Human rights lawyer, Mike Ozekhome, SAN, says the Attorney-General of the Federation and Minister of Justice, Abubakar Malami, SAN, lacks the powers to make laws through his declarations or pronouncements, adding that only the National Assembly has the exclusive preserve to make laws in the country.
Ozekhome also said the AGF should be prepared to build thousands of prisons to host the millions of Nigerian Twitterati community who defy the government’s ban of the microblogging site.
In a statement on Sunday titled, ‘The Twitter Ban, Prosecution, More Prisons And The Link With The JUSUN Strike’, the senior advocate also urged the Judicial Staff Union of Nigeria to call off its strike to enable citizens challenge the excesses of the Federal Government in court.
Though mobile operators have blocked their customers in the country from using Twitter, however, many Nigerians have switched to the use of Virtual Private Networks to bypass the blockage.
Malami subsequently directed the Director of Public Prosecution of the Federation to “swing into action and commence in earnest the process of prosecution of violators of the Federal Government de-activation of operations of Twitter in Nigeria”.
But Ozekhome said, “How I wish that Malami’s APC (All Progressives Congress) Government, has displayed such alacrity and sense of urgency on the grave insecurity challenges of the country; the parlous economy and the mounting corruption ravaging our land.”
The senior advocate also said it is “crystal clear that neither Malami, the DPP, nor this government, can prosecute any Twitter user.

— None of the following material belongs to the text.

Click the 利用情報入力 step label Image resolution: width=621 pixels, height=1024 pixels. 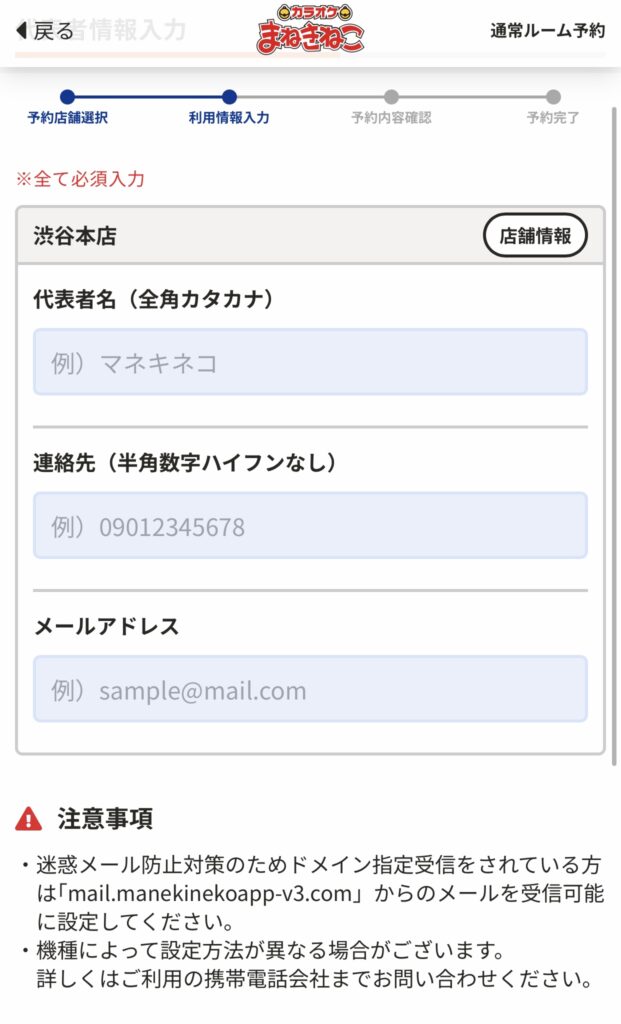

“Using Twitter is not a known crime or written offence. The NASS has not enacted any law banning the use of the social media, including Twitter. Mere verbal pronouncement, declaration, directives or threats by the Attorney-General, do not amount to a Law validly passed by the NASS.”
“Any Nigerian arrested or detained should immediately proceed to the sub-regional West African Court situate in Abuja. The African Charter on Human and People’s Rights is there to protect the rights of citizens of Nigeria. The Court that operates it (the West African Court) is there right now, fully operational.

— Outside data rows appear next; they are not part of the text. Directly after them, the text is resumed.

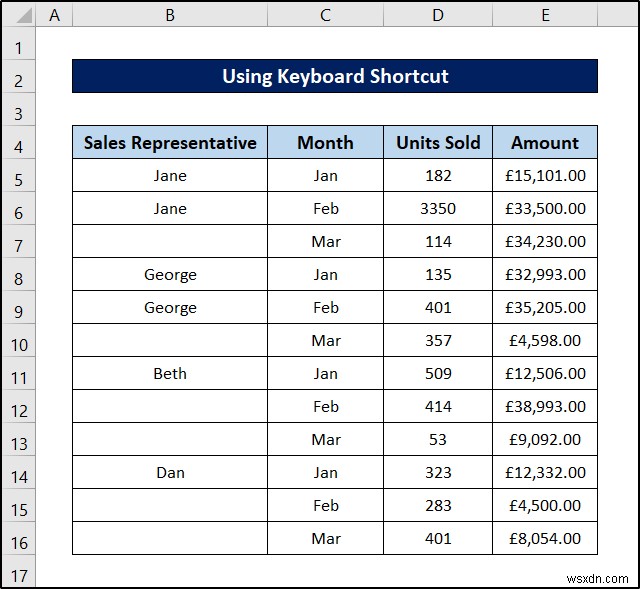Select the 'Month' header cell
The height and width of the screenshot is (589, 640).
click(325, 143)
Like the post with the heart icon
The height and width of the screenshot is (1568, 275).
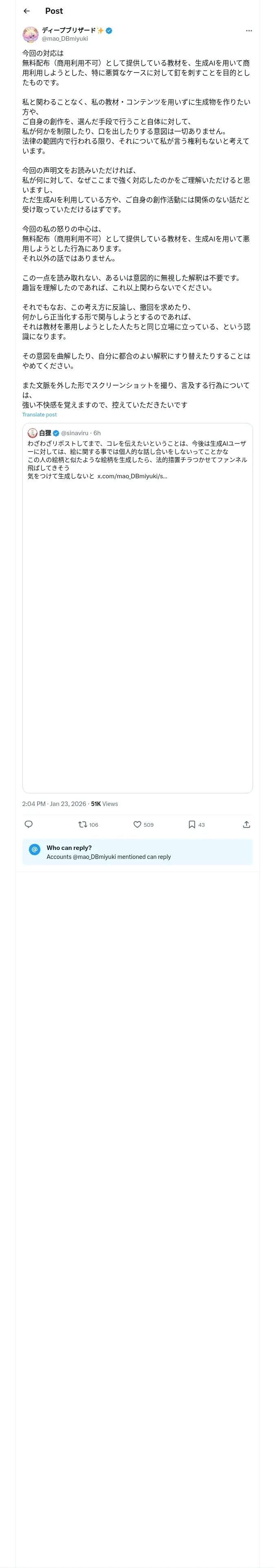(137, 824)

“We operate a constitutional democracy where things are done according to the Rule of Law and within our Constitutional organogram. We do not operate rule of the thumb or rule of men. It is always better to build strong institutions rather than strong men. My one kobo piece of advice to this clueless Government that spreads pains, agony, pangs and blood like manure on plants,” he added.
Nigeria had about 33 million active social media users as of January 2021. WhatsApp is the most popular platform used in the country, with over 90 million users according to Statista. Also, according to Statista, about 61.4 per cent of Nigerian social media users use Twitter, 86.2 per cent use Facebook, 81.6 per cent use YouTube, 73.1 per cent use Instagram, and 67.2 per cent use Facebook Messenger.
Recall reported that Twitter deleted a post by the Nigerian President, Muhammadu Buhari, last week.
Minister of Information and Culture, Lai Mohammed, subsequently accused Twitter of double standards and of being complicit in some ‘insurrections’ in the country since last October during the #EndSARS protests. Mohammed later announced the suspension of Twitter on Friday, citing the “persistent use of the platform for activities that are capable of undermining Nigeria’s corporate existence”.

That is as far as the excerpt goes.